L’idéologie
Tout d’abord, qu’est-ce qu’une idéologie ? Le mot est issue du grec qui est la composition de deux mots : idea – l’idée ; logo – la science. Ce serait donc la science des idées ou alors la science et les idées ? Au sens premier, le terme idéologie a été créé par Antoine Destutt de Tracy en 1796 dans son oeuvre “Mémoire sur la faculté de penser” pour désigner une science ayant pour objet l’étude des idées afin de remplacer la métaphysique traditionnelle. Le groupe des Idéologues, constitué autour de Destutt de Tracy, de Cabanis et de Volney voulait démonter les mythes et l’obscurantisme par une analyse scientifique de la pensée et de ses origines, début XIXème siècle.
Au sens courant, le dictionnaire Larousse de 2005 définit le mot idéologie comme étant l’ensemble plus ou moins systématisé de croyance, d’idées, de doctrines influant sur le comportement individuel ou collectif. Une autre définition, sensiblement identique : Une idéologie est un ensemble d’idées, de pensées philosophiques, sociales, politiques, morales, religieuses, propre à un groupe, à une classe sociale ou à une époque. Pour ma part, j’ajouterais que son influence reste limitée en raison de la diversité ethnique, géographique, historiques et politiques des personnes varient d’une civilisation à une autre et elle n’influe pas forcément sur toutes les personnes qui répondent aux mêmes critères, ou du moins avec un degré d’intégrité de l’idéologie variant selon les individus.
L’un des effets pervers de l’idéologie peut être de transformer la culture en nature et l’histoire en essence – théorie menant au sexisme et à la xénophobie, par exemple. D’ailleurs, on peut assimiler la volonté de suivre et d’appliquer son idéologie jusqu’au bout à de l’extrémisme. L’extrémisme c’est une attitude, une doctrine, une idéologie dont les adeptes refusent toutes alternatives et ont souvent recours à des méthodes violentes et agressives pour parvenir à un changement radical. On revient à cette idée plus loin dans les exemples. On va maintenant s’intéresser aux divers définitions qu’on pu donné quelques auteurs.

> _À faire_:
**a.** Répondez à ces questions sur le texte consacré à l'idéologie :
(i) En quelle année Antoine Destutt de Tracy a-t-il créé le terme « idéologie » ?
(ii) Quel dictionnaire, et de quelle année, le texte cite-t-il pour le sens courant du mot ?
(iii) D'après le texte, à quelles méthodes les adeptes de l'extrémisme ont-ils souvent recours ?
**b.** Poursuivez le texte sur l'idéologie à partir de sa dernière phrase.
La liste présentée ensuite provient d'une autre source.

> _Données recueillies_:
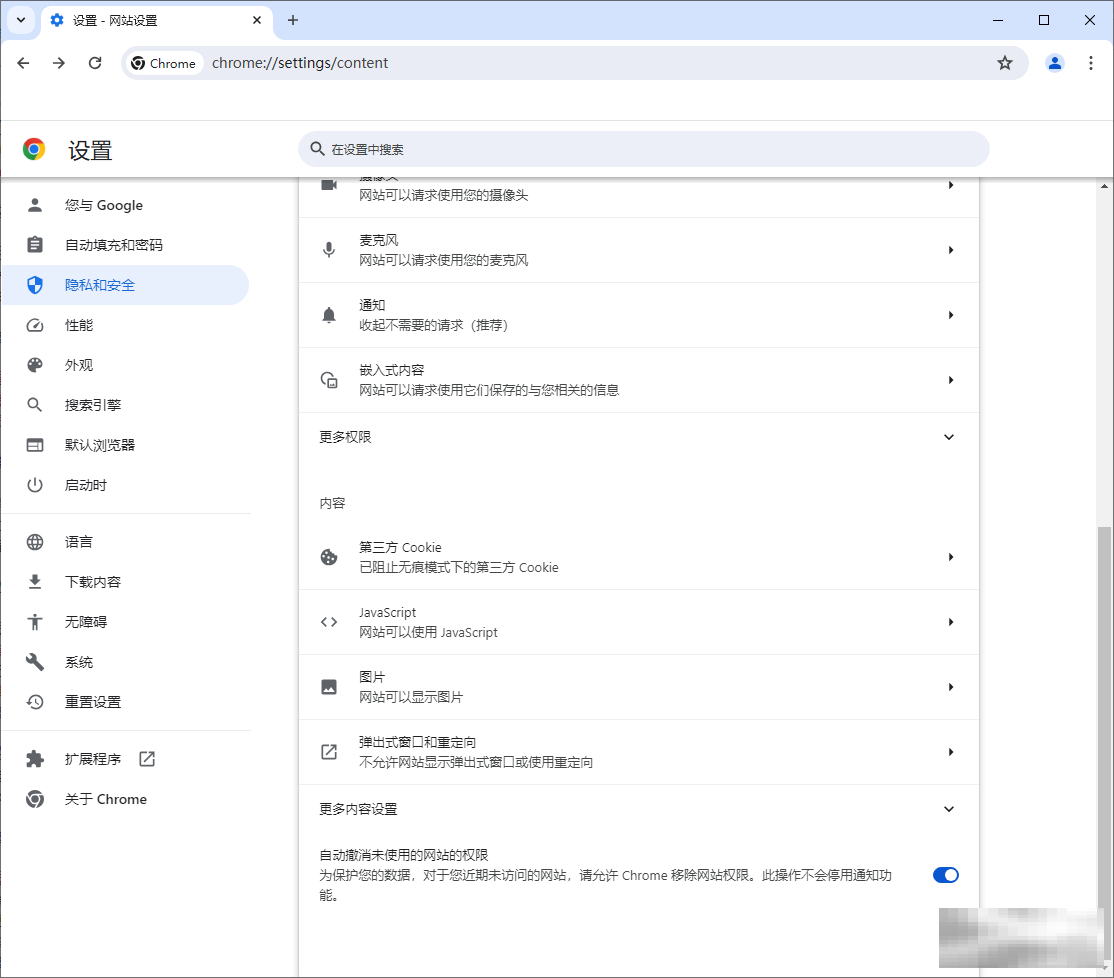
Task: Open the Chrome profile avatar icon
Action: pos(1054,62)
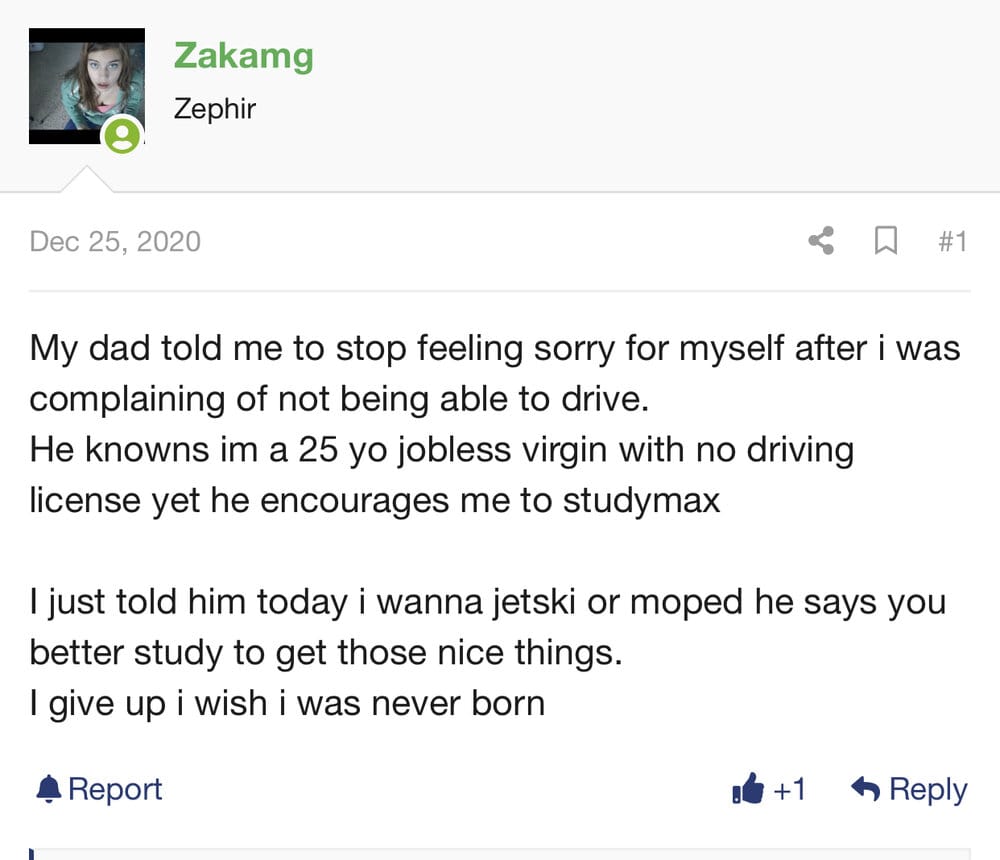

> _Réponses_:
**a.**
(i) En 1796.
(ii) Le dictionnaire Larousse de 2005.
(iii) À des méthodes violentes et agressives.

**b.**
Parmi les auteurs célèbres qui ont cherché à définir l’idéologie, on retrouve l’un des plus grands penseurs de l’histoire, l’allemand Karl Marx. Pour lui, la notion d’idéologie intervient dans des sociétés où les individus en majorité de classes sociales moyennes sont dominés par une minorité oligarchique qui a le pouvoir et les ressources matérielles pour l’exécuter et appliquer son idéologie. L’idéologie est un système d’opinions qui sert les intérêts des classes sociales et conduit à une perception faussée de la “réalité” sociale, économique et politique, propre à cette classe.
Plus tard, Althusser, un auteur français, va s’intéresser à l’idéologie et moderniser le concept de Marx. Pour lui l’idéologie se confond avec l’ensemble des idées, des concepts et des représentations qui ne se rangent pas sous l’étiquette de la science : « Dans toutes sociétés, on constate (…) l’existence d’une activité économique de base, d’une organisation politique et de formes idéologiques (religion, morale, philosophie, etc.). L’idéologie fait donc organiquement partie, comme telle, de toute la totalité sociale (…). Les sociétés humaines sécrètent l’idéologie comme l’élément et l’atmosphère même indispensable à leur respiration, à leur vie historique. » Je trouve que ce qui est intéressant dans cette définition de l’idéologie, c’est qu’il évoque le côté institutionnel, identitaire qu’elle peut représenter dans une société. Cela n’est pas faux. Chaque société à sa propre identité et souhaite la faire reconnaître par exemple en prenant son indépendance. Cela provoque des conflits dans le monde entier, plus ou moins violents selon le degré d’opposition idéologiques. Exemples récents: L’Ecosse, la Catalogne, Israël/Palestine. Après, on connaît amplement depuis la fin de la Guerre Froide le phénomène de mondialisation, formant des sociétés de plus en plus cosmopolites, aux origines ethniques, culturels et idéologique différentes, et qui prouvent le contraire des pensées d’Althusser qui semblent un peu limitées, non dans l’irrationalité de ses propos mais plutôt dans sa fermeture d’esprit. Peut-être due à son penchant politique d’extrême gauche ? Il dit aussi : « L’idéologie guette la science en chaque point où défaille sa rigueur, mais aussi au point extrême où une recherche actuelle atteint ses limites ». Concrètement la science ne peut pas résoudre tous les problèmes a une limite. Les différences d’idées sont donc la suite du mécanisme, et c’est ici qu’intervient l’idéologie.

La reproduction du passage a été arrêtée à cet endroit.